Force plate gait analysis at the walk and trot in dogs with low-grade hindlimb lameness

K. Voss1, J. Imhof2, S. Kaestner3, P. M. Montavon1
1Clinic for Small Animal Surgery, Vetsuisse Faculty University of Zurich, Switzerland 2Tierklinik Dennler AG, Affoltern a.A., Switzerland 3Clinic for Small Animals, University of Veterinary Medicine Hanover, Hanover, Germany

Keywords

Force plate, walk and trot, low-grade lameness

Summary

Objective: To evaluate the accuracy of force plate gait analysis at the walk and trot in dogs with low-grade hindlimb lameness. Material and methods: Nineteen healthy dogs and 41 dogs with low-grade unilateral hindlimb lameness due to stifle or hip joint problems were walked and trotted over a force plate. Peak vertical forces (PVF) were recorded, and a symmetry index (SI) was calculated from the PVF of the hindlimbs. ‘Cut-off’ values were determined from the SI of the normal dogs. These cut-off values were used to discriminate lame dogs from normal ones. Sensitivity and specificity were evaluated for measurements at walk and trot, and the Cohen’s Kappa coefficient (k) was used to determine the agreement between clinical lameness and force plate measurements, and between force plate results at walk and trot. Receiver Operating Characteristics (ROC) curve were plotted for both gaits to evaluate accuracy. Results: The sensitivity of the measurements at walk was 0.63, and specifity was 0.95. The sensitivity of the measurements at trot was 0.90, and specificity was 1.0. Moderate agreement was found between force plate measurements at walk and trot, and between clinical gait assessment and force plate measurements at walk.
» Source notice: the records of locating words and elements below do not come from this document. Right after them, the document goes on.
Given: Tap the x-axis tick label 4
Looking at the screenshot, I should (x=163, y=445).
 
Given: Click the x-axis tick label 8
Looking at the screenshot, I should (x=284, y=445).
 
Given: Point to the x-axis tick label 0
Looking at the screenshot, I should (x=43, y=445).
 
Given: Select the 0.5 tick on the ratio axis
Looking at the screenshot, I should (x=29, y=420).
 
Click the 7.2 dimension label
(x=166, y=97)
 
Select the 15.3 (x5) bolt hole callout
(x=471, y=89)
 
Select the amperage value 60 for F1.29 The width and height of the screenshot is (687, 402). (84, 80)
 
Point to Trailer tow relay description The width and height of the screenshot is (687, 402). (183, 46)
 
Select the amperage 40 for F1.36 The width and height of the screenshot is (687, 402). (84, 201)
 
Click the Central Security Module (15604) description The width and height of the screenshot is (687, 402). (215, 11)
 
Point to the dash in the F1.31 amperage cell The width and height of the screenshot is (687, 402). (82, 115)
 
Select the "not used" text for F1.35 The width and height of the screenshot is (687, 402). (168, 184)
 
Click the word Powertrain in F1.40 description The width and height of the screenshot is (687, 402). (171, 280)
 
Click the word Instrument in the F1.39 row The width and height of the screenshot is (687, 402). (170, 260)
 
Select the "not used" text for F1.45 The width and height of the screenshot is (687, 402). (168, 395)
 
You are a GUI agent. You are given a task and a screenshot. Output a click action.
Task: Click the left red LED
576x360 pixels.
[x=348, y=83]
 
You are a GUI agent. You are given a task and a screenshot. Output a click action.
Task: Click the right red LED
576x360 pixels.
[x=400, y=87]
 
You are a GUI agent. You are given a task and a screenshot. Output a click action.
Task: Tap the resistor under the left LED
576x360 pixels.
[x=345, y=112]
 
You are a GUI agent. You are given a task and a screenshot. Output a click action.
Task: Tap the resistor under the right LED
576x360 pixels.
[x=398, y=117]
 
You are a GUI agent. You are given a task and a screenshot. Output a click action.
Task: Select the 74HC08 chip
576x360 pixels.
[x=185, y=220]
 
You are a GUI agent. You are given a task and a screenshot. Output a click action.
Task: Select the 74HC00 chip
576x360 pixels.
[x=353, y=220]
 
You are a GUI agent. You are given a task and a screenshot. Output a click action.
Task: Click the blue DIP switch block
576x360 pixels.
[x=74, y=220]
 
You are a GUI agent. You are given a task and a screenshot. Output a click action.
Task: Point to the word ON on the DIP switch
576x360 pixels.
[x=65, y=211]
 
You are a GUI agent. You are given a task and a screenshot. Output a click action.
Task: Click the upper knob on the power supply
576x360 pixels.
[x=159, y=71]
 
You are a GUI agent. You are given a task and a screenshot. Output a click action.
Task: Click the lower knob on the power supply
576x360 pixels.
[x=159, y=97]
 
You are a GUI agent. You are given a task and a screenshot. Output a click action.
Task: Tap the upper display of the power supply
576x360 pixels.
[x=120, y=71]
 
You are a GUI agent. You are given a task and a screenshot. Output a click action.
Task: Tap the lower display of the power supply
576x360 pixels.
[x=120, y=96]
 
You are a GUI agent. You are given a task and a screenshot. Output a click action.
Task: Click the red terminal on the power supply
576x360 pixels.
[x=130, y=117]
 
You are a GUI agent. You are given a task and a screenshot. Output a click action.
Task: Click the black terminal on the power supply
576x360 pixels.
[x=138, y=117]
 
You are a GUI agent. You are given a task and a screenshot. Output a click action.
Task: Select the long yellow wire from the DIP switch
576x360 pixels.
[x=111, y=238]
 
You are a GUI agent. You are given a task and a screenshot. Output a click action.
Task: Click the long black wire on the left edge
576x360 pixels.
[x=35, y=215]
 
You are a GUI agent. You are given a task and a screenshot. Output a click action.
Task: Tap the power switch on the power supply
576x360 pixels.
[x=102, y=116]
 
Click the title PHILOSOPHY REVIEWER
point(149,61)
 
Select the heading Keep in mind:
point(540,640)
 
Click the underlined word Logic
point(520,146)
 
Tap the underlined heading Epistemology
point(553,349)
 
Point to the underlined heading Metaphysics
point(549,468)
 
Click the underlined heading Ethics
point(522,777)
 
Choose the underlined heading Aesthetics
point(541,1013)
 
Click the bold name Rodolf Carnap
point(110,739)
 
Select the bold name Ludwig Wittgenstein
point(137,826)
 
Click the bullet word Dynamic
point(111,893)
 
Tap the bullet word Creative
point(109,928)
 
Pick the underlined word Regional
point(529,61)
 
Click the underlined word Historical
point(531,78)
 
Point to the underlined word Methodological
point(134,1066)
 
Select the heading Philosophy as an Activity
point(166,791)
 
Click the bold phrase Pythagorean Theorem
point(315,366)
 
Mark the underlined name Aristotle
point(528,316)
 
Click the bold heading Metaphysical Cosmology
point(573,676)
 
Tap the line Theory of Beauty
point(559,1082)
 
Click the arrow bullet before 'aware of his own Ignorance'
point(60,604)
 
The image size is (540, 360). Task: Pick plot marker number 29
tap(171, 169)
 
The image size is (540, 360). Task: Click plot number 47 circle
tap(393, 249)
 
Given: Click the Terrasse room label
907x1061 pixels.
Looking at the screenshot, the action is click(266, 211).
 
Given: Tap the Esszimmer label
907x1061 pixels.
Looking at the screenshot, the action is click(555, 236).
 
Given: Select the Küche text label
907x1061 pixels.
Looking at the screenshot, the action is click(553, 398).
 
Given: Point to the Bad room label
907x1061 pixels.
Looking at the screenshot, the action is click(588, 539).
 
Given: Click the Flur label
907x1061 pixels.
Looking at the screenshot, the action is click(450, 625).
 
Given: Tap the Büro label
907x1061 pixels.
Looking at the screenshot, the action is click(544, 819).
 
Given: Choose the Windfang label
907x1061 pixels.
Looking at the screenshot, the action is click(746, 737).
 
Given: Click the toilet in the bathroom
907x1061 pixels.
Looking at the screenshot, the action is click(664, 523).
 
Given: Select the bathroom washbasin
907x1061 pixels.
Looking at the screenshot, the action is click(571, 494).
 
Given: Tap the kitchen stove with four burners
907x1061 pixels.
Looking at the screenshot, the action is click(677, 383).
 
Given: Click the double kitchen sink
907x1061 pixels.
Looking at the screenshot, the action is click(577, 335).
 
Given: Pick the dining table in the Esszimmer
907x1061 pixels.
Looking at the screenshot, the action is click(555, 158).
Good agreement was found between clinical gait assessment and measurements at trot. ROC analyses revealed the trot (94.7% [91.7%; 97.7%]) to be the more accurate test than the walk (85.0% [80.1%; 89.9%]). Conclusion: The trotting gait was more sensitive and accurate than the walking gait for the differentiation of dogs with a lowgrade hindlimb lameness from normal ones using force plate gait analysis.